Monday, February 24, 2020

Longbox Junk - One Shots (part 2)

Welcome to Longbox Junk, the place to find all the comic reviews you never asked for!

Join me as I continue to go through a hefty handful of random one shot comics from my collection. In the first part, I was pleasantly surprised to find not a bad one in the bunch. Sure, there were little gripes here and there, but overall I couldn't find much wrong with any of them.

Will my lucky run of winners continue? Let's find out!

(Part 2)

DC (2010)

SCRIPT: Mike Marts
PENCILS: Victor Ibanez
COVER: Joe Kubert

Sergeant Rock is one of my favorite characters. As a Marine Corps veteran, I can appreciate how Rock is actually one of the greatest ANTI war characters ever created. This modern take on Rock is one of the strongest comics I've read in a LONG time.

It is written to perfection with the story flashing back and forth between WWII and present-day Afghanistan, with the characters finishing each other's dialogue across time, showing the old soldier's adage "The more things change, the more they stay the same." to be true.

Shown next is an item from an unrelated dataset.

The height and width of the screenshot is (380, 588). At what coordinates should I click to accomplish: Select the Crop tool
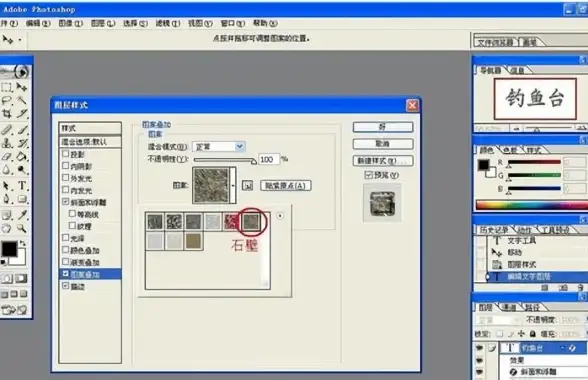tap(7, 113)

The ending of the story, when we find out why the modern character joined the military, is an emotional punch to the gut, and comes out of nowhere. I won't spoil it, but it's the kind of ending that puts everything before it in a whole new perspective. . .

The art is superb in every way, from the Japanese attack on Pearl Harbor, to the 9/11 attack on the Twin Towers, the whole issue is rendered in incredible detail. And then there's that fantastic cover by the legendary Joe Kubert!

From the cover to the last page, this one shot delivers on every single panel!
Highly recommended for any fan of military comics.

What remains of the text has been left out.